Britain fighting Germany in Europe didn't send a signal to Japan that Britain would also fight in Asia, it only weakened British strength in Asia due to forces being tied down in Europe. Japan entered the war for its own reasons which were independent of whether Britain was feeling isolationist or interventionist.
Chinese decisionmaking is mostly concerned with the balance of power in Asia, economic autarky, immediate concerns to China. They'd like the US to be tied down in Europe so the Pentagon doesn't focus all its strength against them. They'd also like the US to be embroiled in the Middle East.

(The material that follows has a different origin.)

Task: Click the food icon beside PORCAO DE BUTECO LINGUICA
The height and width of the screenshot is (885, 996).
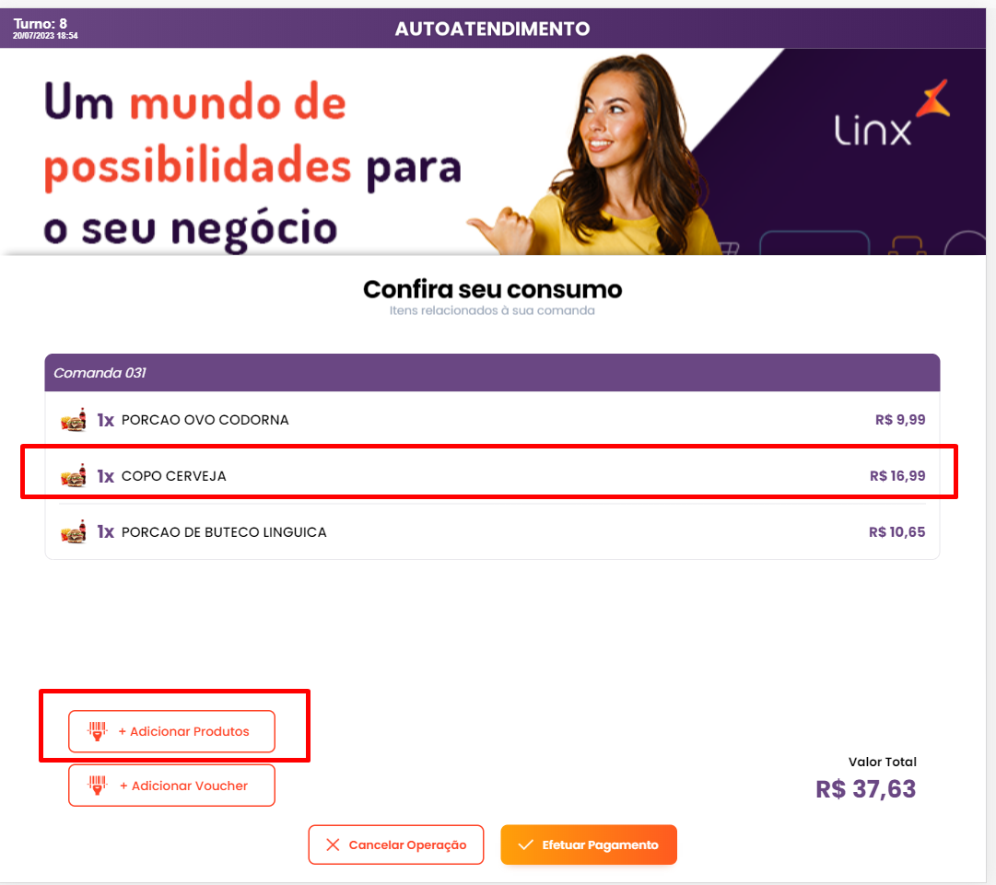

It's not cowardice to assess costs and benefits of a policy and refrain from maximal engagement in a theater. There's much to learn from China's attitude overseas - trade with the Middle East is a cheap and easy way to make friends, wars are a costly and hard way of making enemies. Warfare should only be planned or pursued for key strategic goals with core relevance to national interests. For China that might be securing Taiwan, uniting the Chinese nation, securing a key base in the region. For America that could be ensuring that there are no hostile regimes in the Americas, preventing any hostile power becoming a regional hegemon like the US in the Americas or stopping any one power securing the bulk of the world's energy supplies.
The US refuses to even take on the national security threat propagandizing our children despite a literal ban passed on the books because we're too scared to actually enforce it. Either we're cowards or the Chinese propaganda is so powerful and entrenched that the security threat is even greater than we realized (and thus all the more reason we need to ban it now). And yet we aren't.

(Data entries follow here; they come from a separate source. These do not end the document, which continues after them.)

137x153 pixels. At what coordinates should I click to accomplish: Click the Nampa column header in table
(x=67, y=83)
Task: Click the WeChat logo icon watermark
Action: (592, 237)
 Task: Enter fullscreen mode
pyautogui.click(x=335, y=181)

The only shows of military strength are bombing nations like Iran which are basically toddlers compared to China, when we're up against another adult we can't even do a fraction of what they do without backing down.
We have lost, we will not make any sacrifice even as they brainwash our youth. We will not stand up to them in a literal war either in the region.
Or, there never was any national security threat from TikTok, the ban was just classic bipartisanship in the "evil and stupid" sense, and Trump keeps kicking the ball down the road because he thinks doing so gives him some leverage in trade negotiations.
If the politicians across both parties are making up national security concerns as a false justification to suppress rival companies or speech, or use them in other negotiations then that also seems like a major issue of a different kind.
That being said it certainly doesn't seem fake, Tiktok is clearly a Chinese owned app with direct access to the eyes of our children.
Maybe, but it's been business-as-usual for decades.
And allowing "our children" to see things put out by the Chinese is a national security threat exactly how?
Consider that despite a literal ban being passed, two presidents have ignored it in a row. That seems pretty concerning, they must have a lot of influence in the country if we aren't even enforcing our laws.
This is facilely circular.
It's not a circular argument at all, because it's not the only reason why Tiktok is a threat. It's an auxiliary point of "Hey shit this is so dangerous that two presidents in a row would rather break the law than stop it" with the main danger being ya know, the reason we passed the law to begin with.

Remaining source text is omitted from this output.